Dear Adrian,
Kudos for your insight. I will check if there are firmware updates to storage
arrays/controller.
Please let me know if you found anything else in the syslog that is worth paying attention
to.
Best Regards,
Amit
-----Original Message-----
From: Adrian Ulrich [mailto:adrian@blinkenlights.ch]
Sent: Friday, August 16, 2013 12:23 AM
To: Kumar, Amit
Cc: hpdd-discuss(a)lists.01.org
Subject: Re: [HPDD-discuss] Redo for recoverable error ?
Hello Amit,
Although I see when it remounted file system as read-only, looking
into the logs before remount does not reveal anything about what went
wrong.
No: The syslog clearly shows that ldiskfs found some filesystem corruption:
Aug 6 18:57:00 diskarray2 kernel: LDISKFS-fs error (device sdb):
ldiskfs_valid_block_bitmap: Invalid block bitmap - block_group = 30176, block = 988807170
Aug 6 18:57:00 diskarray2 kernel: LDISKFS-fs error (device sdb):
ldiskfs_valid_block_bitmap: Invalid block bitmap - block_group = 30176, block = 988807170
Aug 6 18:57:00 diskarray2 kernel: Aborting journal on device sdb-8.

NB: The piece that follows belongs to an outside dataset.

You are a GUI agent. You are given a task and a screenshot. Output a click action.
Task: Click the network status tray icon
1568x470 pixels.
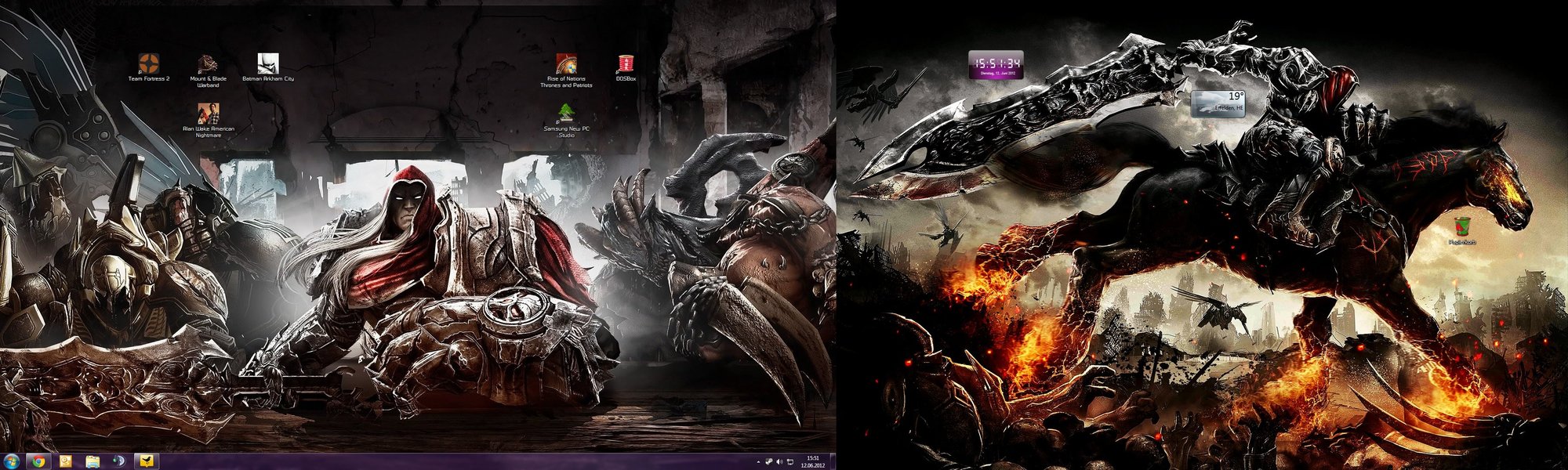pyautogui.click(x=789, y=462)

Aug 6 18:57:00 diskarray2 kernel: LDISKFS-fs (sdb): Remounting filesystem read-only
This corruption might be old, but you should still investigate why it happened.
A normal kernel crash shouldn't cause such an error. This is most likely a bug in your
storage controller.
I got the OST back to healthy state now, by running e2fsck and fixing
3 minor errors.
Glad it worked for you, but i would still be very sceptical about the sanity of your
storage device :-)
Regards,
Adrian
--
RFC 1925:
(11) Every old idea will be proposed again with a different name and
a different presentation, regardless of whether it works.